The small 4-4-2 badges denoted the package’s 4-barrel carburetor, 4-speed manual transmission and dual exhaust. It must have been confusing to see a magazine ad for the 4-4-2 that showed two uniformed policemen in a sedan, though Olds did make a few 4-4-2 sedans that one season.

Oldsmobile built the 4-4-2 around its new 330 cubic-inch V-8, a low-deck version of its second-generation V-8. A high-deck version would yield the 400- and 425 cubic-inch versions the following year. The 330, which offered 290 horses in the Cutlass, was tweaked with a hotter cam and dual-snorkel air cleaner to yield 310 hp and 355 lb.-ft. of torque. While just 15 hp off the base GTO’s engine, the 330 was substantially down from the Poncho’s 428 lb.-ft. torque peak. And Olds had nothing to counter the GTO’s TriPower three-carb option.

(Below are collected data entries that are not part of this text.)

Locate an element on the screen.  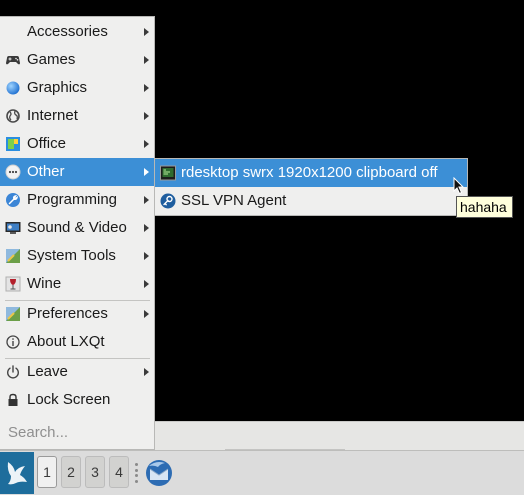
desktop-strip is located at coordinates (340, 436).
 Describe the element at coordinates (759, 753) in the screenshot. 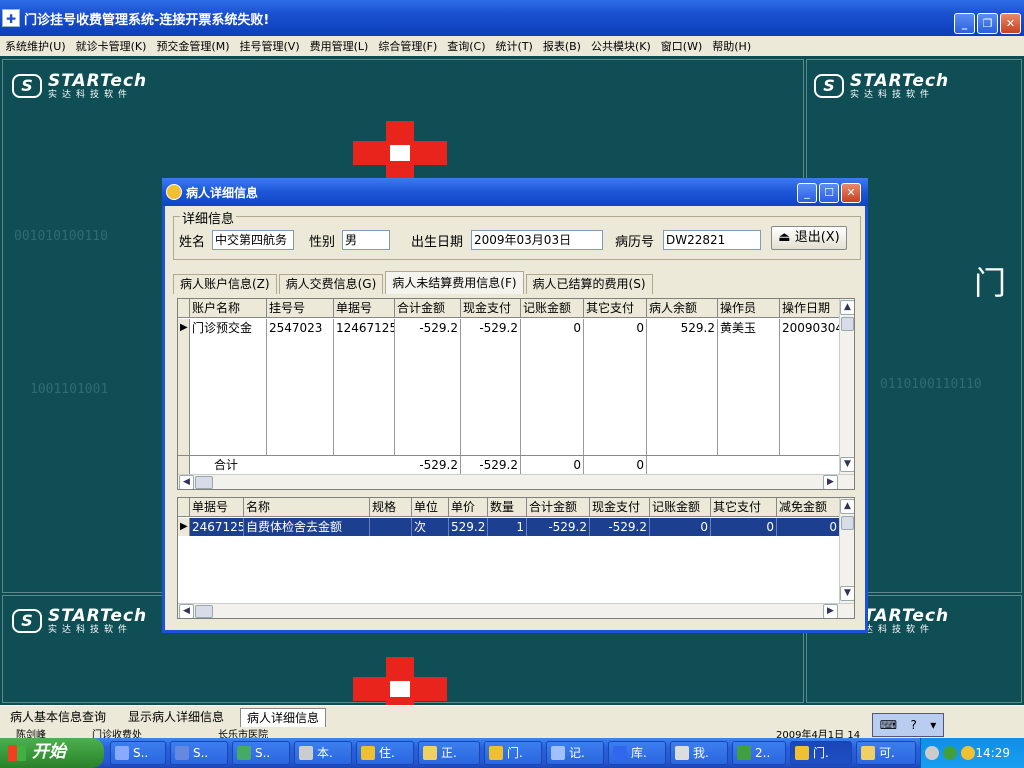

I see `taskbar-item: 2..` at that location.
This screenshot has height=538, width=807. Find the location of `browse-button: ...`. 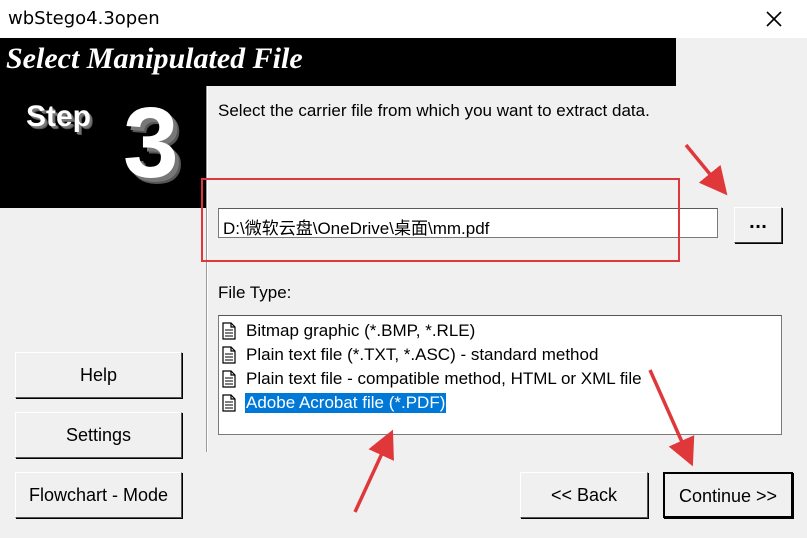

browse-button: ... is located at coordinates (758, 225).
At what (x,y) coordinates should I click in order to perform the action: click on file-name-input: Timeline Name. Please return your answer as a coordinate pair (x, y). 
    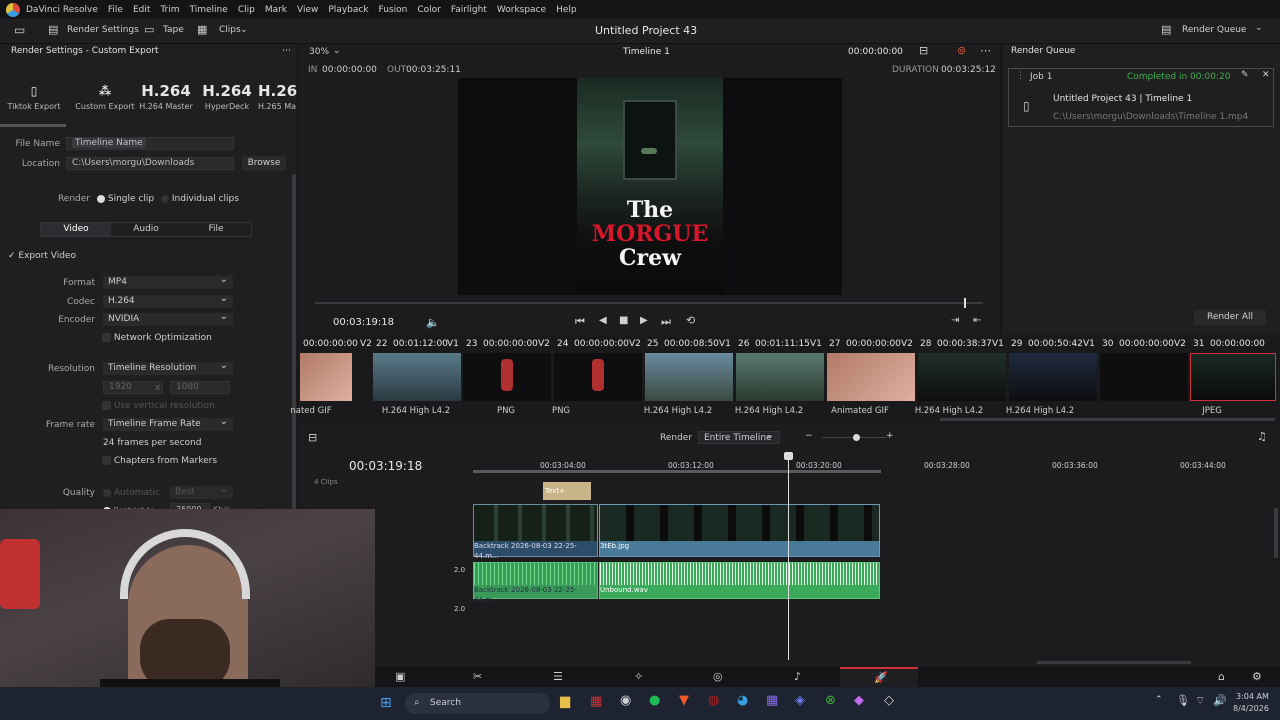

The rest of the 4-4-2 package, however, reflected Oldsmobile’s focus on all-around performance. Olds gave the F-85 chassis a good going-over, using a stiffer frame and the police suspension package. In addition to stiffer springs and shock absorbers and wider redline tires, the package added a thicker front anti-roll bar and included a novelty at the time — a rear anti-roll bar.

Also something of a novelty, the only transmission you could get in the 1964 4-4-2 was the heavy-duty 4-speed. That would change in subsequent years, to meet market demand.

The first 4-4-2 was perhaps too low-key for the buyers the GTO was attracting. Olds gave the 4-4-2 redline tires but had yet to discover the youth appeal of hood scoops, chrome exhaust splitters and styled wheels. All of those would come in later seasons.

Motor Trend ran an Olds 4-4-2 from 0-to-60 in 7.5 seconds and the quarter-mile in 15.5 at 90 mph. The performance was just a bit off the pace of a standard GTO, but the Olds showed better handling prowess. The lack of a GTO-like image, along with the lack of tire-burning torque and lack of marketing, held 4-4-2 sales to just 2,999 for 1964 — 1/10 of GTO sales.

Olds learned the ropes quickly, and the 1965 4-4-2 package got the new 400 V-8 with 345 horses and 440 lb.-ft. of torque, plus the option of a two-speed automatic. The meaning of 4-4-2 became somewhat flexible; for 1965, it indicated a 400 cubic-inch engine, 4-barrel carb and dual exhausts.

Performance options, muscle car design cues and youth-baiting advertising escalated with each season. Among the highlights: the three-carb option for 1966-1967; the W-30 package with Forced Air induction and other performance upgrades; becoming a separate model for 1968; and getting the 455 engine in 1970 (after it had been used in the Hurst/Olds for two years).

Sales of the 4-4-2 peaked in 1968 at about 33,000 — a pretty good showing against 63,000 SS-396 Chevelles, 87,600 GTOs and 84,000 Plymouth Road Runners.

The Olds 4-4-2 left an indelible mark in the muscle car segment, even if Olds tarnished it somewhat by turning it into a trim package in the 1970s. A Hurst/Olds revival model in the early ’80s gave way to a new 4-4-2 for 1985-1987, with a 4-speed automatic transmission, 4-barrel carburetor and, of course, dual exhausts for its Olds 307 cube V-8. About 11,500 were made over three years.

The final car to carry the 4-4-2 badge, a front-drive Olds Calais with a 4-cylinder, 4-valve, 2-cam Quad-4 engine, offered a quick ride but lacked the old muscle car magic.